HRS-seq : a new genomic method reveals the importance of nuclear bodies in organizing the active chromosomal compartment

In a work published in Genome Research, Marie-Odile Baudement and its colleagues (team « Genome organization and epigenetic control » led by Thierry Forné), have developed the HRS-seq, a new straightforward genome-wide approach whereby they isolated and sequenced genomic regions associated with nuclear bodies and other membrane-less nuclear organelles which are made insoluble through high-salt treatments (HRS – High-salt Recovered Sequences). Their works demonstrated that, in mouse embryonic stem cells (ESC), these regions essentially correspond to the most highly expressed genes, and to cis-regulatory sequences like super-enhancers, that belong to the active A chromosomal compartment. They include both cell type-specific genes, such as pluripotency genes in ESC, and housekeeping genes associated with nuclear bodies, such as histone and snRNA genes that are central components of Histone Locus Bodies and Cajal bodies. These results, which are in agreement with the recently proposed “phase separation model” for transcription control (Hnisz et al., 2017, Cell 169,13-23), suggest that nuclear bodies might play a central role in organizing the active chromosomal compartment in mammals.

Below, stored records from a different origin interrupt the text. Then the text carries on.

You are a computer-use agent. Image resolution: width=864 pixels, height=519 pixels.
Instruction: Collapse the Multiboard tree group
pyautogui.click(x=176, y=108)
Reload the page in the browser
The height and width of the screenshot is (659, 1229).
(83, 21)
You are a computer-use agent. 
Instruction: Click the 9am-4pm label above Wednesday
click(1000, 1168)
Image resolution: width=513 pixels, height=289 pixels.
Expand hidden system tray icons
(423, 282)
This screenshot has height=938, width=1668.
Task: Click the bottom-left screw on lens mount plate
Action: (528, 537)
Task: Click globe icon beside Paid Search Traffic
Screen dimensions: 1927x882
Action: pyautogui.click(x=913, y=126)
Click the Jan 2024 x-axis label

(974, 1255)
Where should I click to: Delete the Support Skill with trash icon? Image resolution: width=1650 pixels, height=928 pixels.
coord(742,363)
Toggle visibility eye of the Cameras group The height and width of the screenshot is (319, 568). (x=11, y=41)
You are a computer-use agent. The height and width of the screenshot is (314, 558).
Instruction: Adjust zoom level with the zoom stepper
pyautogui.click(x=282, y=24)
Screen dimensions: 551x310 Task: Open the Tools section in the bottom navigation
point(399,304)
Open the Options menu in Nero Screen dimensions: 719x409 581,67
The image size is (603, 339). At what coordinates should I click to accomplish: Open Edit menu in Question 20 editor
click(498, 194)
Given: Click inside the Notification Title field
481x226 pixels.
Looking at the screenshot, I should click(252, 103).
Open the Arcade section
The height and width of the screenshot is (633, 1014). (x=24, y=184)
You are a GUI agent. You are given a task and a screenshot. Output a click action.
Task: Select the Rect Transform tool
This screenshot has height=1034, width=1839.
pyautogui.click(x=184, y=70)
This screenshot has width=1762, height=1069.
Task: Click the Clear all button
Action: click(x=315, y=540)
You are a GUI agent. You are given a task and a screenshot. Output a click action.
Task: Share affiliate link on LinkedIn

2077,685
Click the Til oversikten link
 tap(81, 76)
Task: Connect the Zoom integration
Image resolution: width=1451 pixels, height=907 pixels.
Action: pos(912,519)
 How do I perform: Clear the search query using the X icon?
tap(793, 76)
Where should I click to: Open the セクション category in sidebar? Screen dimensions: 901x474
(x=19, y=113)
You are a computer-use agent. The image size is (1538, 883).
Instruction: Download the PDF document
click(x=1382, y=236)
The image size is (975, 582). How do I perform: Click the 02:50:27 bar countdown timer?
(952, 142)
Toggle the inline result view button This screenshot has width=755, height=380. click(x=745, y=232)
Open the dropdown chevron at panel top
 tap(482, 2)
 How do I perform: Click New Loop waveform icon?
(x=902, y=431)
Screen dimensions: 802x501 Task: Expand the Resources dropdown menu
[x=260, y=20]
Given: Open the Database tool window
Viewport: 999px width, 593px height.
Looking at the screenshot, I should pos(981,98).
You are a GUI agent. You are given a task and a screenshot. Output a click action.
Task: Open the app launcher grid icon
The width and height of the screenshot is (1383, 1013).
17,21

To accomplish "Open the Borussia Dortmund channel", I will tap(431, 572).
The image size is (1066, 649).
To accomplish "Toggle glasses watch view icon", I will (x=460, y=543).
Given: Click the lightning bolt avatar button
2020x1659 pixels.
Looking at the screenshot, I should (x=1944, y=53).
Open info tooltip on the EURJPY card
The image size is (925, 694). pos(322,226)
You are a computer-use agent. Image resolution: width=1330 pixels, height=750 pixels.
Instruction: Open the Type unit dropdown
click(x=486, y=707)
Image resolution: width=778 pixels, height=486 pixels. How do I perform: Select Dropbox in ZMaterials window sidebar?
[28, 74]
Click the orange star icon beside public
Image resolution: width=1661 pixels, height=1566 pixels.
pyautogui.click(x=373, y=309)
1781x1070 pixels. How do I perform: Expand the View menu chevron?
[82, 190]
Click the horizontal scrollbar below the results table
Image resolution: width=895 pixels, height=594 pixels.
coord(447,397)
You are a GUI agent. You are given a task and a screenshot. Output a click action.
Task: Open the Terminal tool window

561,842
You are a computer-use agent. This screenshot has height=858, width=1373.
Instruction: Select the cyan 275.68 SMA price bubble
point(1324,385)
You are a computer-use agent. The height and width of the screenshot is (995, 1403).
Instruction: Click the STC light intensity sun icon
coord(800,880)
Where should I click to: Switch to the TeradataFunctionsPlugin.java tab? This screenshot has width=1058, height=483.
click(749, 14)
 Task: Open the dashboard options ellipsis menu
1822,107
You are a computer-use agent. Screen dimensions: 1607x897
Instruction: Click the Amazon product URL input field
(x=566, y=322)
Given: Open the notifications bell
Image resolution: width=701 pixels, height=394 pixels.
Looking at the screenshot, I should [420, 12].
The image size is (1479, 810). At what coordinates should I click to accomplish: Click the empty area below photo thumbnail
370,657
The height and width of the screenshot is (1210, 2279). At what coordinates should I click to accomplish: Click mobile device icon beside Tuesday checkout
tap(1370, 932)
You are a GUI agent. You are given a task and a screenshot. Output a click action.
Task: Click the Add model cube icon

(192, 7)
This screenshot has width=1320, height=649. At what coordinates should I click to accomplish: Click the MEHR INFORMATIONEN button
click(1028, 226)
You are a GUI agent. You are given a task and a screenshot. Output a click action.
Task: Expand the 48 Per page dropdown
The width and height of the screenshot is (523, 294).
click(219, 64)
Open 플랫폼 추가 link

Baudement M-O., Cournac A., Court F., Seveno M., Parrinello H., Reynes C., Sabatier R., Bouschet T., Yi Z., Sallis S., Tancelin M., Rebouissou C., Cathala G., Lesne A., Mozziconacci* J., Journot* L. and Forné* T. « High-salt Recovered Sequences are associated with the active chromosomal compartment and with large ribonucleoprotein complexes including nuclear bodies ». Genome Research, in press.
Published in Advance, October 4, 2018, doi: 10.1101/gr.237073.118.